So when President Biden said the current war of NATO against Russia and China is a war of democracy against autocracy, what it means by democracy are Western civilization’s oligarchies. There haven’t been any democracies, really – maybe very briefly in Athens – but the Western cultures are all oligarchies. What he calls an autocracy is a government strong enough to prevent a financial oligarchy from developing and taking over the land and taking over politics and making its own laws for itself.
And it’s a civilizational difference. And both Steve and I have spent a lot of our time talking about how the Western economies cannot evolve further without a debt write-down, without writing down the debts that are of the 99%, they’re owed to the 1%, the oligarchy that’s controlling all of Western politics. Asia has a way to go a different way.
China doesn’t have a financial oligarchy because it treats money and credit as a public utility through the Bank of China. And so the Bank of China, as we said, makes loans to actually develop the economy. And that’s what Russia says it’s going to begin doing, not to create a financial class to make money at the expense of the 99%. So we’re dealing with a civilizational problem.
And the question is, which form of civilization? Can you rescue Western civilization from the wrong track? Well, only by creating an alternative on the right track and leaving Western civilization and say, well, you’re missing out on the development. Do you want to continue in poverty or are you going to have a revolution?
[00:42:31.650] – Grumbine
You’ve seen yellow and blue profile pictures for everybody totally sympathetic to Ukraine. And our government saying “we are not going to abandon them no matter what.” Biden has signaled that we have unlimited money to give to Ukraine, and he can’t possibly write down $2 trillion in student debt. This weird split dichotomy of truth and lies passes right by the average person.

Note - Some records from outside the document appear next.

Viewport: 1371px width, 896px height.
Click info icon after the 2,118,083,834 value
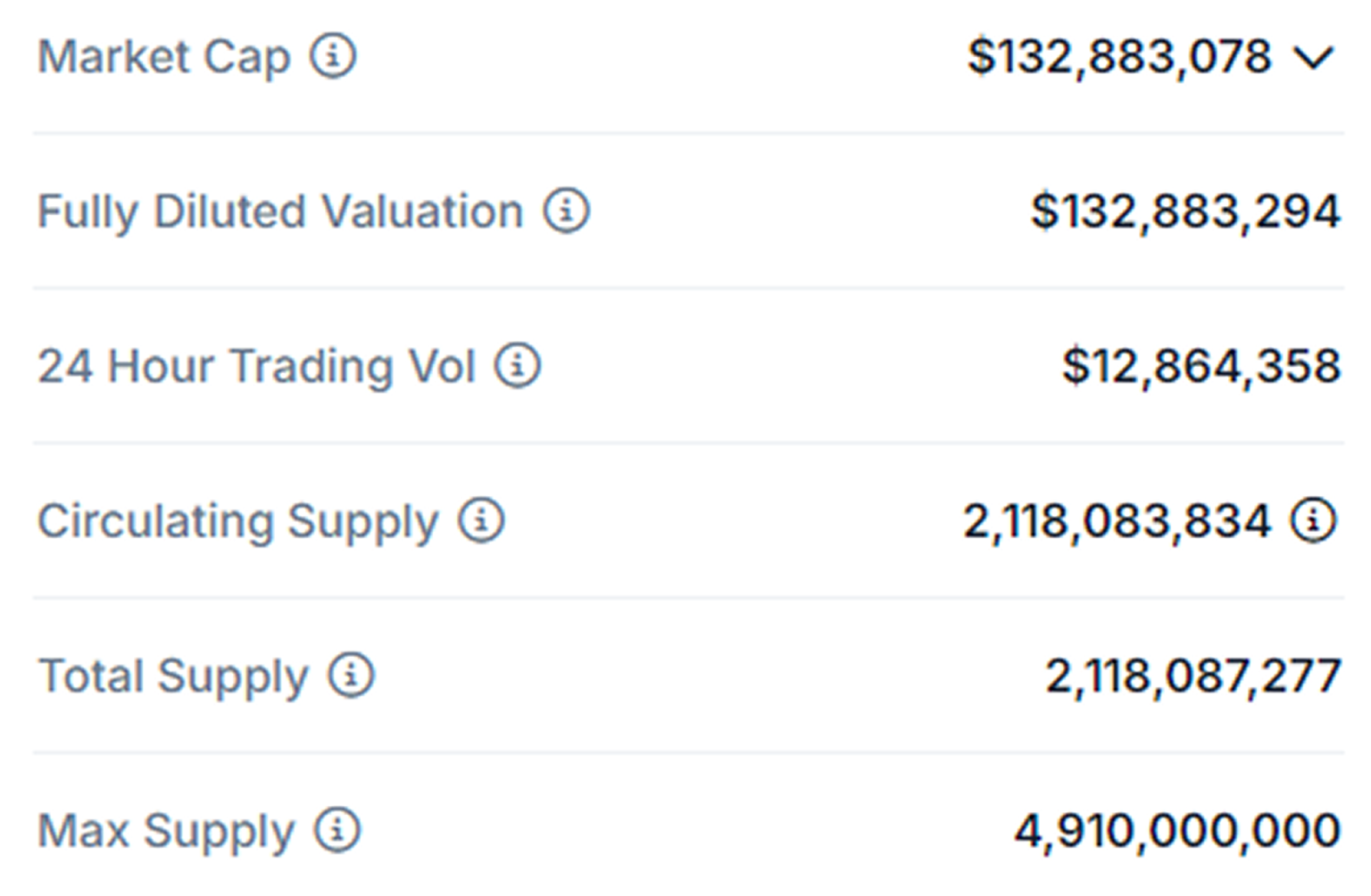1313,520

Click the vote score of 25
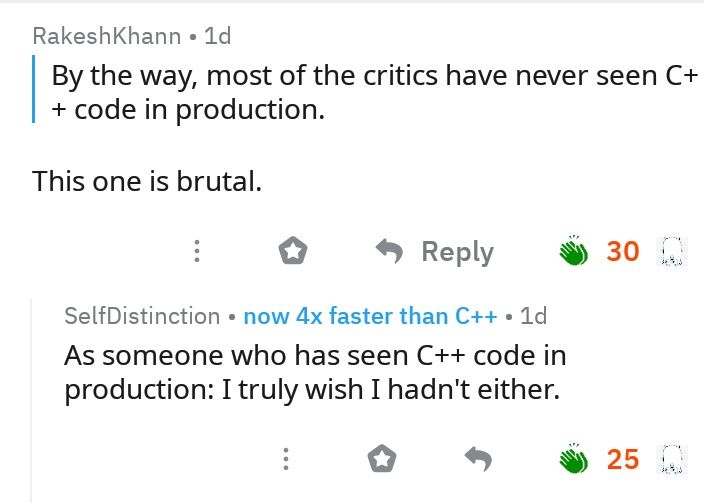(x=623, y=459)
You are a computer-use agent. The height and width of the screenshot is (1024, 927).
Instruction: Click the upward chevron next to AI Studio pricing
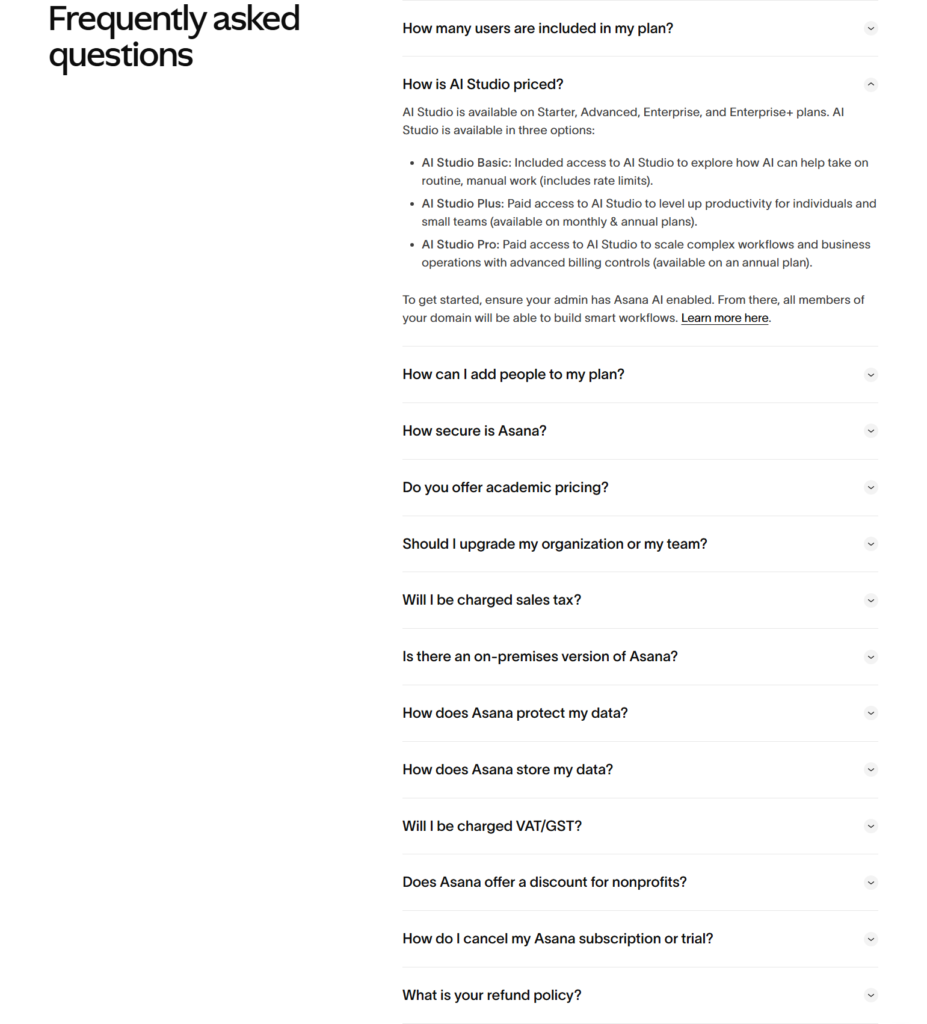pyautogui.click(x=871, y=84)
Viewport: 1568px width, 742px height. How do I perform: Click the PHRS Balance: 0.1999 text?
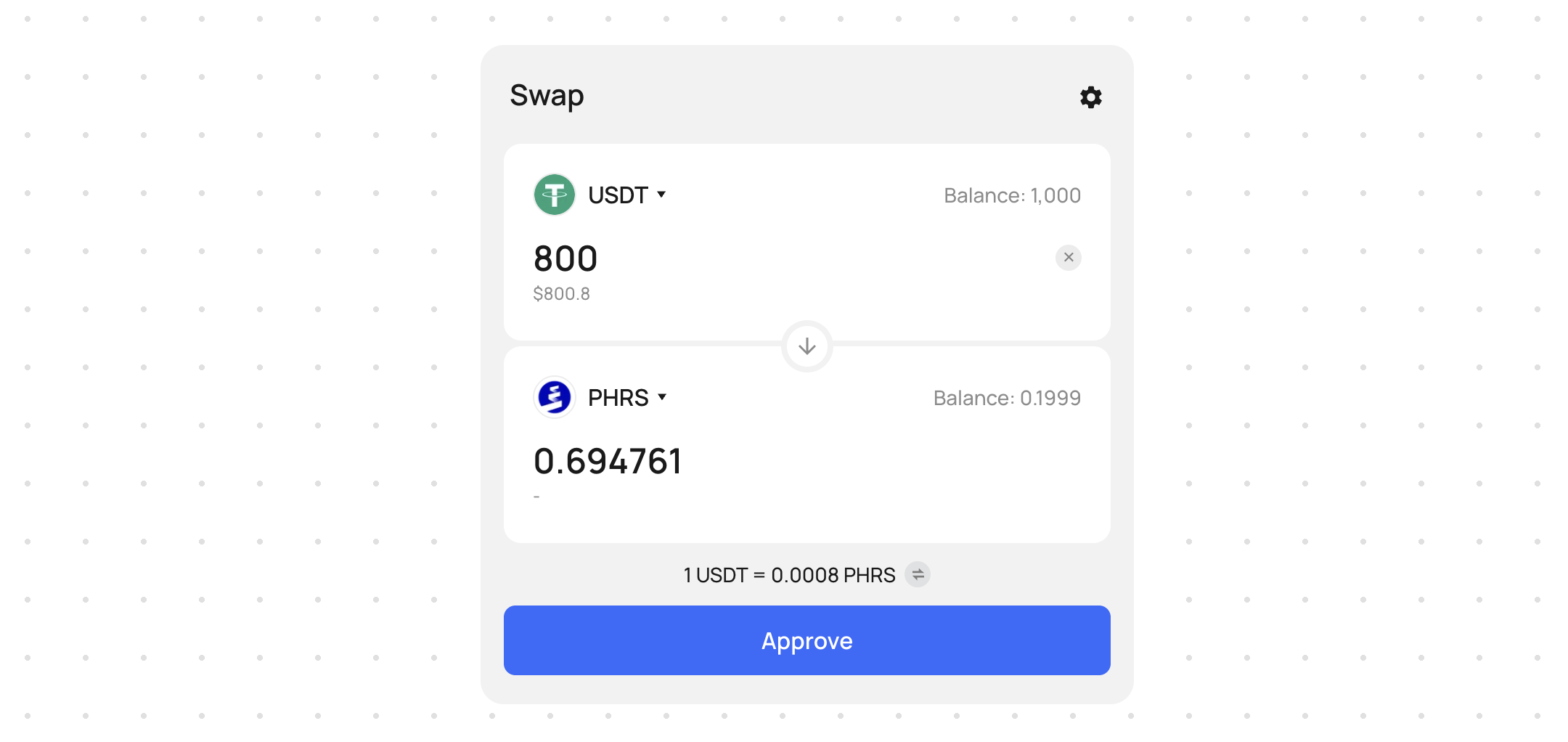tap(1007, 398)
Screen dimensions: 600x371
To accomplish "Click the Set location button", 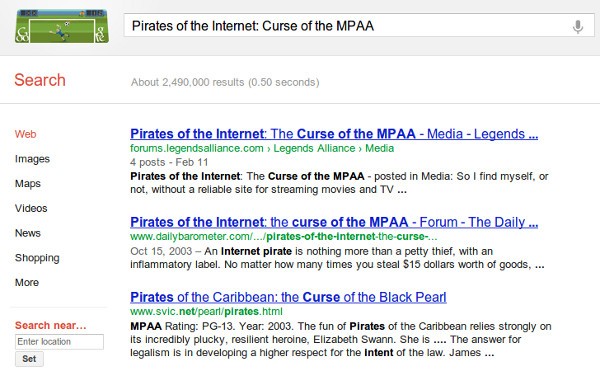I will click(x=29, y=359).
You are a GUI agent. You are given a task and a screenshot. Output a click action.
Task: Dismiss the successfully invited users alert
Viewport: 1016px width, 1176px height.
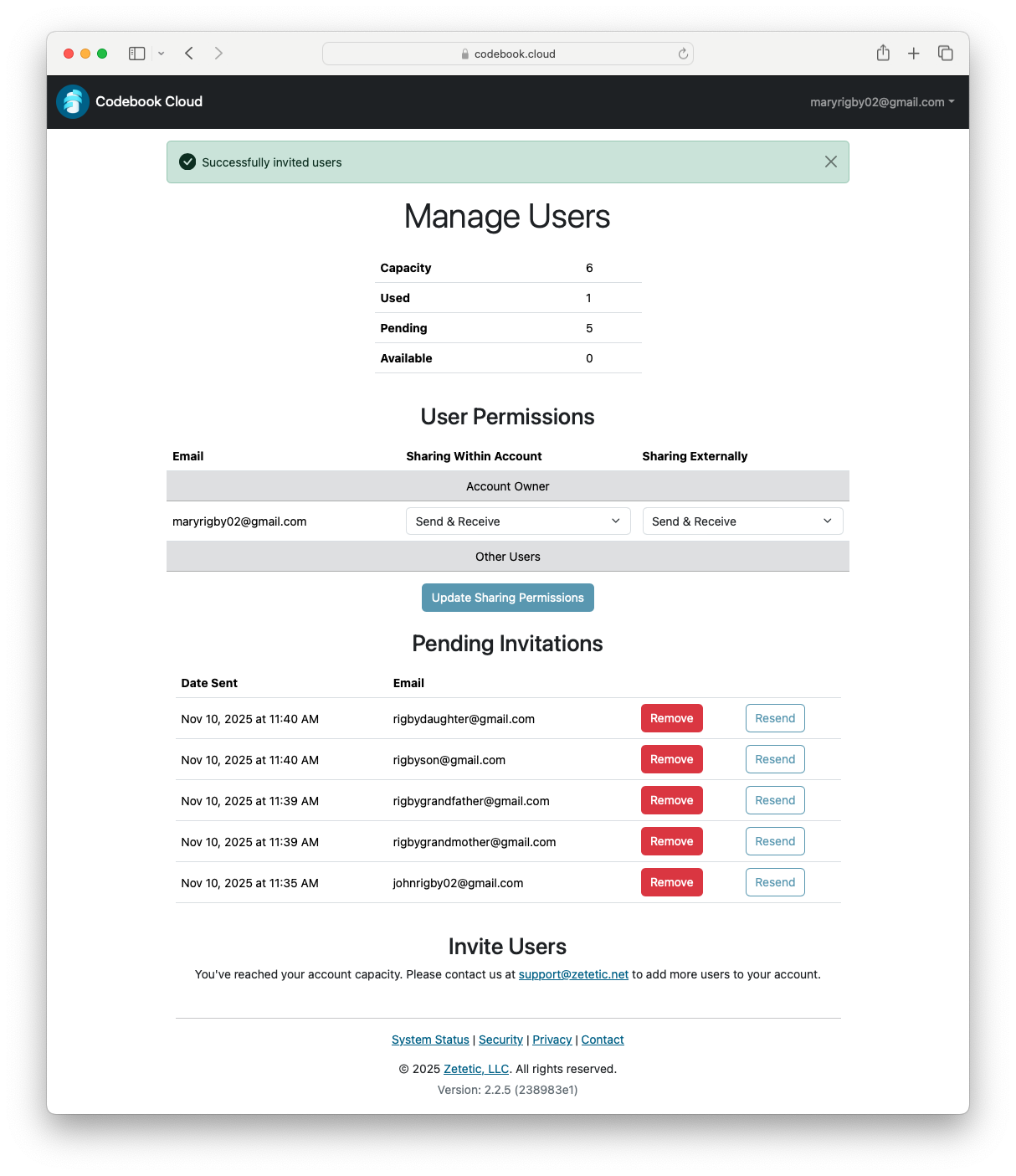(x=830, y=162)
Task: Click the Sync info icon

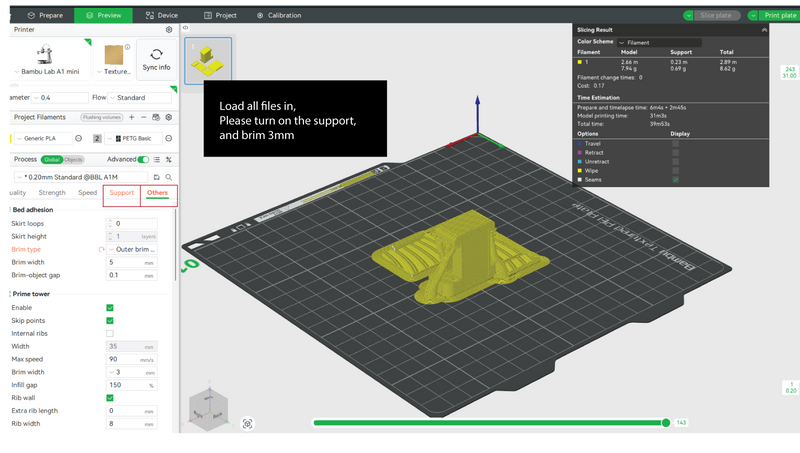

With what you just stated, which side is going to win? Sadly, the bad guys seem to always win. I rarely see the good guys win. Who is “the good guys”? In full disclosure, I’m a socialist. We don’t even have a left party in the United States. There’s no appetite for that kind of thing in the United States. And those of us that want it are the minority. How do you envision this playing out?
[00:43:26.670] – Hudson
I thought I just said it: a different civilization going its own way.
[00:43:31.740] – Grumbine
Well, what you said was the question of good and evil, basically, which one is going to win? I’m asking you, how do you see it playing out? Because the US can’t continue doing what it’s doing and grow. You need the debt jubilee. We’ve chosen not to. Asia has those systems built and they have choices. So the question I’m proposing, given that, do you see any chance of the US coming to grips with itself? Or do you see this being a one-way trip to destitution?
[00:44:03.570] – Hudson
The latter.
[00:44:05.010] – Grumbine
Fair enough.
[00:44:05.830] – Hudson
That’s all I can say. There is no sign at all of a change. The fact that Steve and I can be on your show – we are not published in the major magazines anymore. We’re not on the major network shows. What you call the bad guys always call themselves the good guys. What you call evil calls itself good. So the question is, what kind of good guys you’re going to have?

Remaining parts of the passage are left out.